DAOS-18972 cart: configurable address family for fabric init (#18254)#18491
frostedcmos wants to merge 1 commit into
release/2.8from
frostedcmos/DAOS-18972-2.8

Conversation

@frostedcmos

Copy link
Copy Markdown
Contributor

By default, CaRT initializes Mercury with na_init_info.addr_format set to NA_ADDR_UNSPEC, which Mercury's na_ofi plugin maps to its per-provider preference table. For verbs/RoCE this resolves to FI_SOCKADDR_IN (IPv4), which causes libfabric's fabric scan and QP-attach to prefer IPv4 even when the operator has explicitly configured the fabric NIC for IPv6.

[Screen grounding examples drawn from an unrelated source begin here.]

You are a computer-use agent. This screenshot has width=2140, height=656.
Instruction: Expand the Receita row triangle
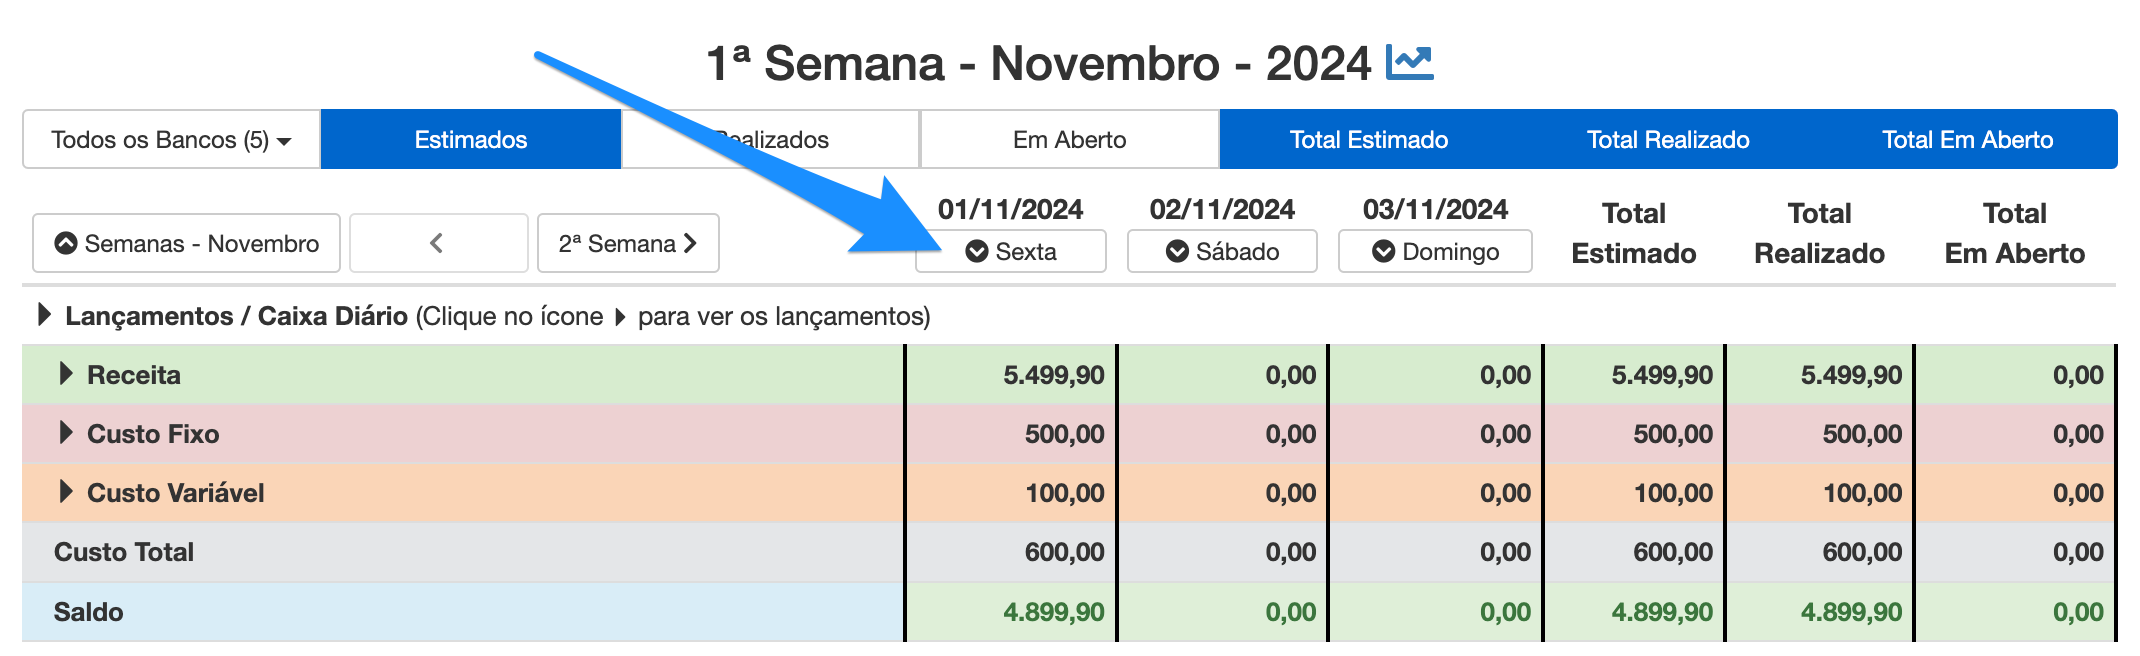(x=66, y=374)
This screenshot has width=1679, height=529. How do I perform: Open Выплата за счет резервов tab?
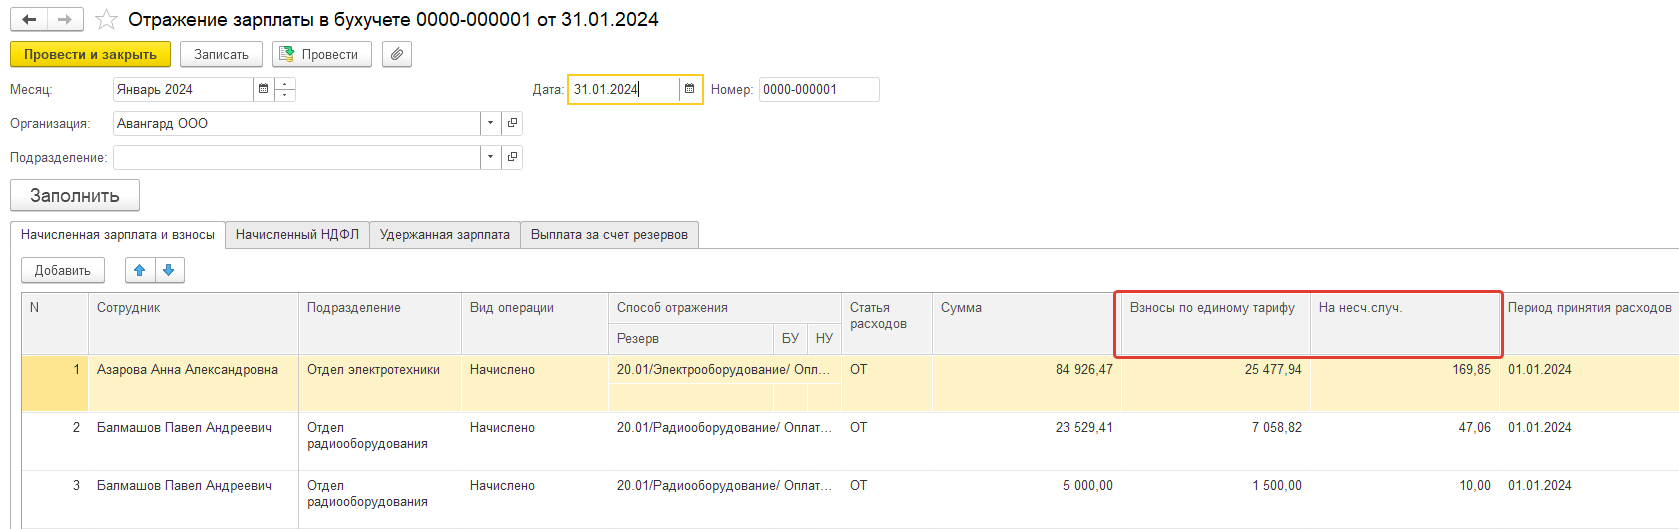pos(609,234)
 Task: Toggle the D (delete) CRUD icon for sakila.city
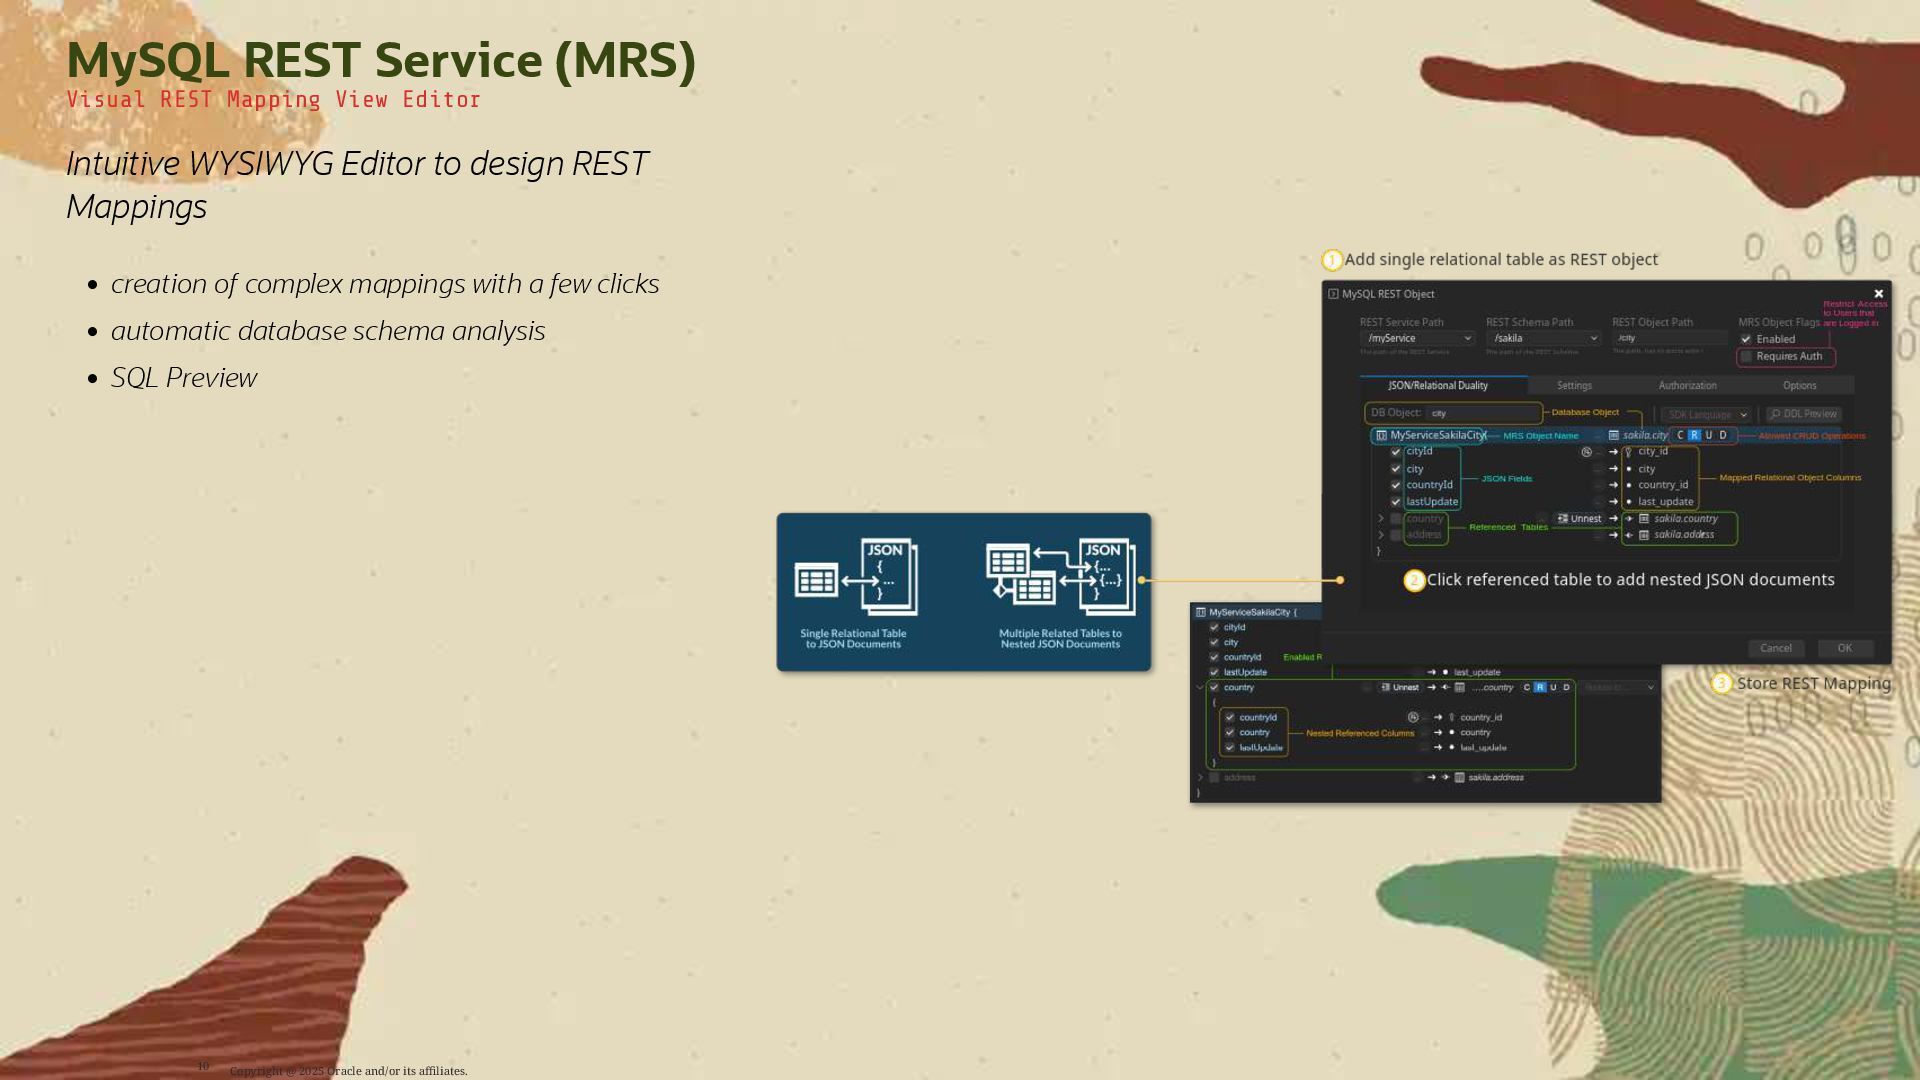pyautogui.click(x=1723, y=436)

Add a per-provider address-family hint, configurable two ways:

  • crt_init_options_t::cio_addr_format (API field)
  • D_ADDR_FORMAT environment variable

mirroring the existing pattern used by cio_provider / D_PROVIDER, cio_interface / D_INTERFACE, cio_domain / D_DOMAIN, cio_port / D_PORT, and cio_auth_key / D_PROVIDER_AUTH_KEY. Accepted values are "unspec" (default), "ipv4", "ipv6", and "native". Unrecognized values fall back silently to "unspec" rather than failing initialization, matching the behavior of crt_str_to_tc() for traffic classes.

The value is stored per-provider on struct crt_prov_gdata::cpg_addr_format and forwarded to Mercury via init_info.na_init_info.addr_format in crt_hg_class_init(). For multi-provider configurations the option accepts a comma-separated list, matched one-to-one with the entries of D_PROVIDER (same parsing pattern as the existing fields).

Mercury already supports IPv6 end-to-end in the na_ofi plugin: the addr_format mapping, addr_size, raw_addr serialize/deserialize, and addr_to_key paths all handle FI_SOCKADDR_IN6. No Mercury change is required.

Implementation notes:

  • enum crt_addr_format mirrors enum na_addr_format. Static assertions guard the alignment so crt_hg.c can cast the enum directly when assigning na_init_info.addr_format, matching the existing idiom used for cg_swim_tc -> enum na_traffic_class.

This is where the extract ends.